Light Chocolate Cheesecake
2 chocolate graham crackers, crushed (2-1/2 x 5-inches)
1/4 cup fat-free half-and-half
4 pkgs. (3 oz. each) reduced-fat cream cheese
1 cup (8 oz.) fat-free cottage cheese
1 cup sugar
6 tablespoons baking cocoa
1/4 cup all-purpose flour
1 teaspoon vanilla extract
1/4 cup egg substitute
1/4 cup mini semisweet chocolate chips
1/2 square white baking chocolate, shaved
1/2 square semisweet chocolate, shaved
Coat a 9-in. springform pan with nonstick cooking spray. Sprinkle with crumbs; set aside. Place the half-and-half, cream cheese, cottage cheese, sugar, cocoa, flour and vanilla in a food processor or blender; cover and process until smooth. Transfer to a bowl; stir in egg substitute. Fold in chocolate chips.
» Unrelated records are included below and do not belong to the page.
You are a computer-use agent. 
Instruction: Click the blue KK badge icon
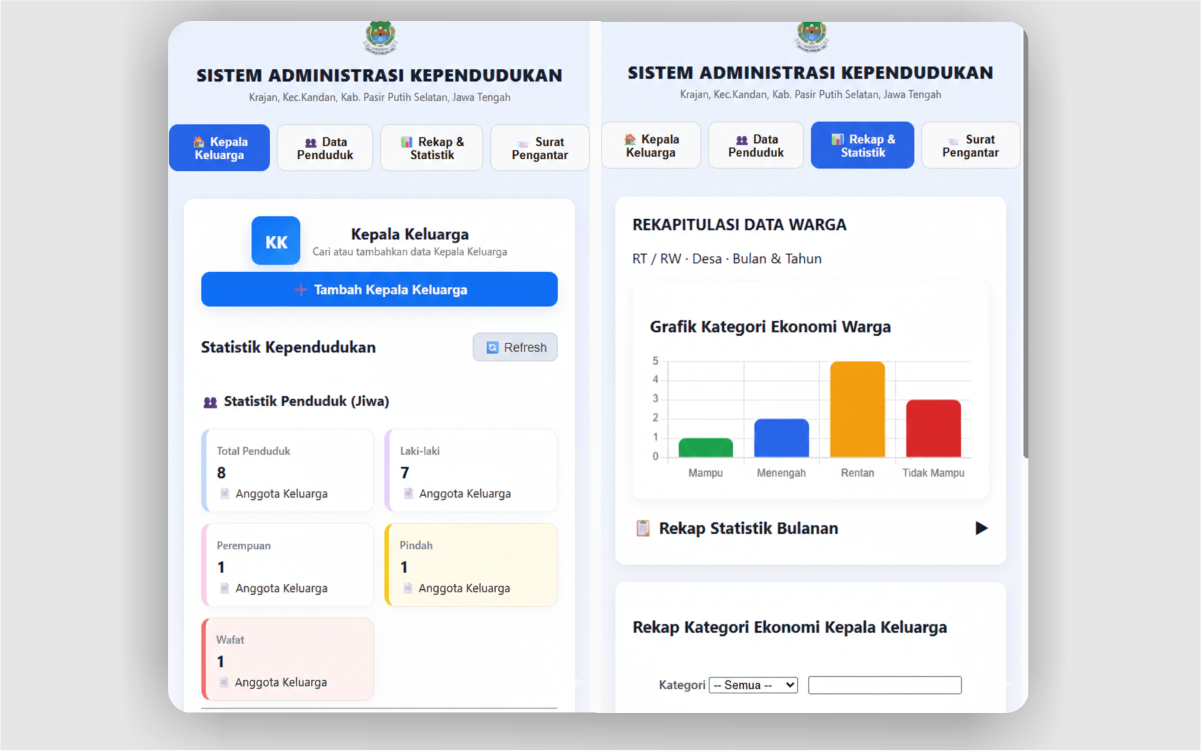[275, 240]
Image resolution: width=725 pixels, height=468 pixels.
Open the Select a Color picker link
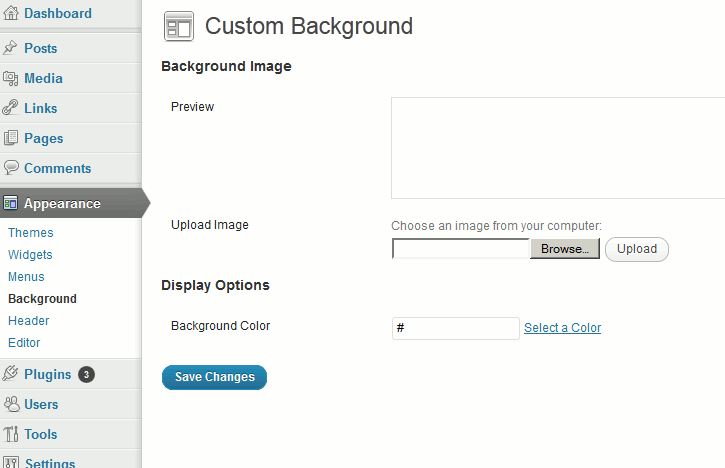point(562,328)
Pour into prepared pan. Place pan on a baking sheet. Bake at 325ºF for 25-30 minutes or until almost set. Cool on a wire rack for 10 minutes. Carefully run a knife around the edge of pan to loosen and cool 1 hour
longer. Refrigerate overnight. Remove sides of pan. Sprinkle with shaved chocolate.